DESCRIPTION OF THE TASK — Your answer should show every line of the material below that includes "will".

DATA EXTRACT —
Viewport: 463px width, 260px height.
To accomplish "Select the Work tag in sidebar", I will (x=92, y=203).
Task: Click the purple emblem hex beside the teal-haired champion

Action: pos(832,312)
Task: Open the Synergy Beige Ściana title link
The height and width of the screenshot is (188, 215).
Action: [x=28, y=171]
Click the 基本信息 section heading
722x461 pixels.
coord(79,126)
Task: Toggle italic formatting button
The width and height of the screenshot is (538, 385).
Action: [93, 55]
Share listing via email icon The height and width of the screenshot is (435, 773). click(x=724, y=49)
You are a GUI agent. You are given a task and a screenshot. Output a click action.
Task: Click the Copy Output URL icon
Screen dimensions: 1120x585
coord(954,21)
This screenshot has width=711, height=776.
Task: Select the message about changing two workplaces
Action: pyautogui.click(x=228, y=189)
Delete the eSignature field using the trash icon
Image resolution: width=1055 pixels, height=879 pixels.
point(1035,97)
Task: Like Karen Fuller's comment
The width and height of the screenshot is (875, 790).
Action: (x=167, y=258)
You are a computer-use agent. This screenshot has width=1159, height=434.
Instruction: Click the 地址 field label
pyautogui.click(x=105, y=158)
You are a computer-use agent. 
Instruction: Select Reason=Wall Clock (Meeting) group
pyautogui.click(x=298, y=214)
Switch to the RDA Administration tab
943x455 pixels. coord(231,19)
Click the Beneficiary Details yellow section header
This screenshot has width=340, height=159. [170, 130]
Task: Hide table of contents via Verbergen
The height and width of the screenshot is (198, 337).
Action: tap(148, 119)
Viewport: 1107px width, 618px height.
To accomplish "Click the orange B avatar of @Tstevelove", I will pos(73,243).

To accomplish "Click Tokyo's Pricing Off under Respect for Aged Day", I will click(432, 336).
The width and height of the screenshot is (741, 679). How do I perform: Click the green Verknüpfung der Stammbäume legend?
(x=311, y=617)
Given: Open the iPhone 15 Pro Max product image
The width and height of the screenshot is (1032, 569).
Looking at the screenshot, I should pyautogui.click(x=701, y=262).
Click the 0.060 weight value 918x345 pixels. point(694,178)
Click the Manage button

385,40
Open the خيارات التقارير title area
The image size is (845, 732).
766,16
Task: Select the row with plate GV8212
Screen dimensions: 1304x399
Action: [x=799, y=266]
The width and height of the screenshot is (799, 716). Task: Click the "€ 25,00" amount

ANSWER FOR THIS EXERCISE —
To accomplish "Select the Work tag in sidebar", I will (x=92, y=203).
To accomplish "Click the orange B avatar of @Tstevelove", I will pos(73,243).
To accomplish "Click Tokyo's Pricing Off under Respect for Aged Day", I will click(432, 336).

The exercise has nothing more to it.